EXCERPTED PASSAGE –
□ □ □

Players at my table already have trouble remembering their save DCs, and they only have one to worry about. Now they need to internalize that they have to remember their save DC, that each spell level has a different DC, and which DC corresponds to which spell level. And every time they gain a level or get a bonus, we have to do all this math again. Mike's earlier tweeted idea has literally none of these problems.
 

Iosue

Legend
Mearls writes:
our playtest data is showing that while people notice this issue, it isn't distorting the game as a whole​

I find this interesting, and a little surprising. I would have thought getting this stuff right is a big deal, and something you'd try and sort out early rather than late. How can you judge whether a fighter plays over- or underpowered, for instance, if you're not testing the real system maths which gives you a real sense of how often s/he hits and how often s/he saves. Mutatis mutandis for thieves and skill checks.
Mearls and Crawford have been saying for months now that to them, math fixes were the easiest thing for them to do, so rather than worry about that through the early part of the playtest, they focused on the "shape" of mechanics (my phrasing). Do people like Advantage? Do they like the Skill Die? Do they feel like they have enough interesting things to do as a fighter? The Barbarian is a good example, as it came out incredibly imbalanced, and the design team said this was on purpose, because they could always scale back the numbers, but they wanted people to get a clear take on the class features.

Now, the counterargument is that it helps to get a feel for a mechanic if the math is right. But the question is, does that apply to everyone? And just how close does the math have to be? I suspect the take of Blackwarder's group is not uncommon. "Okay, the math is a bit out of whack here. Note it in the feedback and move on."

4e has some of the tightest math in D&D since Moldvay, particularly in comparison to 3e, so I think math is a highly salient feature for many 4e fans. And the common refrain I see is, "Why didn't they work out the math first, and then fit the mechanics around it?" I think they did to an extent with bounded accuracy. And they expected to tweak it as things went on. Here's the thing though -- 4e has real tight math, and people understandably love it. But there seems to be this tendency to believe that 4e had it's tight math worked out from the beginning, and I'm not sure there's support for that. The designer notes for 4e note when the team broke through on certain mechanics, but not on the math. Given that the game was released with monster math still a bit out of whack, and Skill Challenge math still a bit out of whack, I'm inclined to believe that on 4e, like on Next, much of the design was done using approximate math, and the math was further tweaked and refined late in the design stage, like on Next.

□ □ □

STORED ROWS –
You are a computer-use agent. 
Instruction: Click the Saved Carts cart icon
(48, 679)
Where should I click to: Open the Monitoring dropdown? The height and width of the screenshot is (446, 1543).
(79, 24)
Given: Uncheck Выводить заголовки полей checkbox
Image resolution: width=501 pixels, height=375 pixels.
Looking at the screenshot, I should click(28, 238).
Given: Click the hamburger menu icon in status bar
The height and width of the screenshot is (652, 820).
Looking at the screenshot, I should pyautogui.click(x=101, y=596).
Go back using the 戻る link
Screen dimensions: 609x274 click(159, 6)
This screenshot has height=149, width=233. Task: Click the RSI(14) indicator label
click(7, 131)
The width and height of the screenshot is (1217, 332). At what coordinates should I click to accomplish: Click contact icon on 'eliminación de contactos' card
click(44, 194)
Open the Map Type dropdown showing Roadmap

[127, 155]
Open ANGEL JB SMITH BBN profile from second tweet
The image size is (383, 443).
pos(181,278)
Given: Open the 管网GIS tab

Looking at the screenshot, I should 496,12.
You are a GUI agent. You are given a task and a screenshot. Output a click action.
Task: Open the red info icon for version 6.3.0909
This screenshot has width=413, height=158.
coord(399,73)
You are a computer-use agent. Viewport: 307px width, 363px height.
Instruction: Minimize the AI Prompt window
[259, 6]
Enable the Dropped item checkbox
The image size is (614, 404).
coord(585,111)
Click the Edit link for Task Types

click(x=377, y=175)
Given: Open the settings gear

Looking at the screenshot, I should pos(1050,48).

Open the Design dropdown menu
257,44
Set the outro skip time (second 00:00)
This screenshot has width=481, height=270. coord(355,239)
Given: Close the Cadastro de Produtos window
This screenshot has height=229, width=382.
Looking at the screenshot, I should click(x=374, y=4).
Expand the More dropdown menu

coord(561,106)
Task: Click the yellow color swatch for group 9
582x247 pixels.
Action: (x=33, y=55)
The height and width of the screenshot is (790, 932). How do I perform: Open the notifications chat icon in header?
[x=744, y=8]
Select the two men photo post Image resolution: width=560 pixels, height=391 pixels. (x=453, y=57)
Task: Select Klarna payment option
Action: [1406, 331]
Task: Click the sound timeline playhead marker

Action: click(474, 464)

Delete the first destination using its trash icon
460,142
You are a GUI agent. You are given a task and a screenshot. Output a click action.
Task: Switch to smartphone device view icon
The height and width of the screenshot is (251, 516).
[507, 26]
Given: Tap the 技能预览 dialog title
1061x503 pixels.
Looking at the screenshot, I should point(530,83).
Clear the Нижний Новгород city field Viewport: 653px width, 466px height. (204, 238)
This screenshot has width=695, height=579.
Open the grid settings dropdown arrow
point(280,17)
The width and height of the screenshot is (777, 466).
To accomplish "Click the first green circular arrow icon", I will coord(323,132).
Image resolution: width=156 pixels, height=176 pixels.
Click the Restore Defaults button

□ □ □

STATED EXERCISE 1 – In the forum post on playtest math, how did the Barbarian class come out?
STATED EXERCISE 2 – Decide whether each statement agrees with the forum post on playtest math, answering yes or no and quoting the deciding words: (a) Mearls and Crawford have said math fixes were the easiest thing for them to do. (b) The designer notes for 4e record when the team broke through on the math. (c) 4e was released with its monster math fully worked out.
STATED EXERCISE 3 – Reproduce word for word the stretch of the forum post on playtest math from "Players at my" through "of these problems.".
The data has no connection to the forum post on playtest math.

EXPECTED ANSWER 1 – It came out incredibly imbalanced, and the design team said this was on purpose.

EXPECTED ANSWER 2 –
(a) Yes: "math fixes were the easiest thing for them to do"
(b) No: "note when the team broke through on certain mechanics, but not on the math"
(c) No: "the game was released with monster math still a bit out of whack"

EXPECTED ANSWER 3 –
Players at my table already have trouble remembering their save DCs, and they only have one to worry about. Now they need to internalize that they have to remember their save DC, that each spell level has a different DC, and which DC corresponds to which spell level. And every time they gain a level or get a bonus, we have to do all this math again. Mike's earlier tweeted idea has literally none of these problems.